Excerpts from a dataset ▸
=== Section Start ===

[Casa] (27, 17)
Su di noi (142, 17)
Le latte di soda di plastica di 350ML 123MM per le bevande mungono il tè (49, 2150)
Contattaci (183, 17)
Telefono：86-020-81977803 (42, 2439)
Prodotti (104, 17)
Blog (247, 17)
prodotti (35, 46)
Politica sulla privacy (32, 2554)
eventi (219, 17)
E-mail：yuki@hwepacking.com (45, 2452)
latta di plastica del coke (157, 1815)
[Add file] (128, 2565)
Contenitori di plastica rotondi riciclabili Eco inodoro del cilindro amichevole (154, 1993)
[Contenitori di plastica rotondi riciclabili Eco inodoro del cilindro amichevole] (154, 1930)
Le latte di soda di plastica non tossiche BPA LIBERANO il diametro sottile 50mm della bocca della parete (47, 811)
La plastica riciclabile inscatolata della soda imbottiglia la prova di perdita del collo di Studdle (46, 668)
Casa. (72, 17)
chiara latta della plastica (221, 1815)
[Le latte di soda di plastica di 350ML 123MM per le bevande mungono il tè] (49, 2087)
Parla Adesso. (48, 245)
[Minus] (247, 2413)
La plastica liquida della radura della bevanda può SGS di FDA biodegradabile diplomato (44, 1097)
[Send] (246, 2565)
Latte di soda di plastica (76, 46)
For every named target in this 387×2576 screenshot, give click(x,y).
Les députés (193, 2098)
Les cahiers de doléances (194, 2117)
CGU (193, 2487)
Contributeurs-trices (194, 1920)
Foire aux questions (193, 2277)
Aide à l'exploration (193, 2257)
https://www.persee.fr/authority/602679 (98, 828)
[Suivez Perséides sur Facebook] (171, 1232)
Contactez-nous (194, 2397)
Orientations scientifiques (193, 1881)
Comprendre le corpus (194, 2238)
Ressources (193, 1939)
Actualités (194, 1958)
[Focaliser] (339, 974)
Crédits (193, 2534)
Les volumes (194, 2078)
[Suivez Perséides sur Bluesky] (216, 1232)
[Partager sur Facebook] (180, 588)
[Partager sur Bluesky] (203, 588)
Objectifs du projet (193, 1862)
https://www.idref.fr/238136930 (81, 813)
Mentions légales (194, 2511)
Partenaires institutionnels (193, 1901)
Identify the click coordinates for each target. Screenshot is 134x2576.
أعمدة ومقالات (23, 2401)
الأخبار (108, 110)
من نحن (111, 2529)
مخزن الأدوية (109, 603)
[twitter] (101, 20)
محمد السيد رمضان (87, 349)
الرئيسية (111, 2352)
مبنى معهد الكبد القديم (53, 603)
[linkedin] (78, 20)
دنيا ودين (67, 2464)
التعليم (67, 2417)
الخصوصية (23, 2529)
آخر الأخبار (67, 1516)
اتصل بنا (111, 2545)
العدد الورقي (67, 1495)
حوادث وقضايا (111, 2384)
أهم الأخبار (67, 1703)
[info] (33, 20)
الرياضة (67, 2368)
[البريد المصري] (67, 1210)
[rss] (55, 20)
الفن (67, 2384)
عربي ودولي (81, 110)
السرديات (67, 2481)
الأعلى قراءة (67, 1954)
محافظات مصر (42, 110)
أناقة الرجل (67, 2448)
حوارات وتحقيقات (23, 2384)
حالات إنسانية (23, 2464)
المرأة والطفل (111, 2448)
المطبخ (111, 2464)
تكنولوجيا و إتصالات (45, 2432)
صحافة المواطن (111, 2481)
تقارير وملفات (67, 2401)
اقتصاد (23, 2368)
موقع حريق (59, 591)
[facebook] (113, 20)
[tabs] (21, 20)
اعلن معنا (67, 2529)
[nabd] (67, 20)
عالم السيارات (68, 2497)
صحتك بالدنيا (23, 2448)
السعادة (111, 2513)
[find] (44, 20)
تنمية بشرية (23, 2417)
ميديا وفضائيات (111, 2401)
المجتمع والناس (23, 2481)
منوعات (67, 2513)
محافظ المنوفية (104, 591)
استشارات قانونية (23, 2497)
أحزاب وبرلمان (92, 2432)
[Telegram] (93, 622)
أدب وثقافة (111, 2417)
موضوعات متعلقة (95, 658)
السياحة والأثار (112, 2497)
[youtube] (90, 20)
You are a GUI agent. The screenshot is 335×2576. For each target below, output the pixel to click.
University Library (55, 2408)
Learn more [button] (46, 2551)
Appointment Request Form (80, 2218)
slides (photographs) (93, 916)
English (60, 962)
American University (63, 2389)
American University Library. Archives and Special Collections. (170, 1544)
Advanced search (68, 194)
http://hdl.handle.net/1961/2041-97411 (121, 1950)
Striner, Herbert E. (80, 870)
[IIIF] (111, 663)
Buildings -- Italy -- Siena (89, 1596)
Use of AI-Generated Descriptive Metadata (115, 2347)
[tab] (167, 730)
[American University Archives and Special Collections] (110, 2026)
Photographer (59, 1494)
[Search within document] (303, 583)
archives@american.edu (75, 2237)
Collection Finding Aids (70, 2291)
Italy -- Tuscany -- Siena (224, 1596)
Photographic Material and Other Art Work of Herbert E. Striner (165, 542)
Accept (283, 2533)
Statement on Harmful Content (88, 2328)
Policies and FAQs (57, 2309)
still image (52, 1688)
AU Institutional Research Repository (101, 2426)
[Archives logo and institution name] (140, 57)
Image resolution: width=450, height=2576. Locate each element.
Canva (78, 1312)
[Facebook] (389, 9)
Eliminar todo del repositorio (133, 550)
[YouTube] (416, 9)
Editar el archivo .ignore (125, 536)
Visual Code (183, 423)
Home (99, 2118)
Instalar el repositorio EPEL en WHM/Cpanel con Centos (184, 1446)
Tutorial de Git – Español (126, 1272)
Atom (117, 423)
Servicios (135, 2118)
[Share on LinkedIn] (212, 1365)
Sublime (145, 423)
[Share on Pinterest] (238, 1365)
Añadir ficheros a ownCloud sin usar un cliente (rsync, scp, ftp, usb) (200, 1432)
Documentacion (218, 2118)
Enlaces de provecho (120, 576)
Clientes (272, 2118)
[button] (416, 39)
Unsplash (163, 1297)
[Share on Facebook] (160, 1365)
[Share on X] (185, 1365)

=== Section End ===

Work request ▸ Starting from the line holding "Home (99, 2118)", restate the remaining lines of the data word for word, including the last.

Response box ▸
Home (99, 2118)
Instalar el repositorio EPEL en WHM/Cpanel con Centos (184, 1446)
Tutorial de Git – Español (126, 1272)
Atom (117, 423)
Servicios (135, 2118)
[Share on LinkedIn] (212, 1365)
Sublime (145, 423)
[Share on Pinterest] (238, 1365)
Añadir ficheros a ownCloud sin usar un cliente (rsync, scp, ftp, usb) (200, 1432)
Documentacion (218, 2118)
Enlaces de provecho (120, 576)
Clientes (272, 2118)
[button] (416, 39)
Unsplash (163, 1297)
[Share on Facebook] (160, 1365)
[Share on X] (185, 1365)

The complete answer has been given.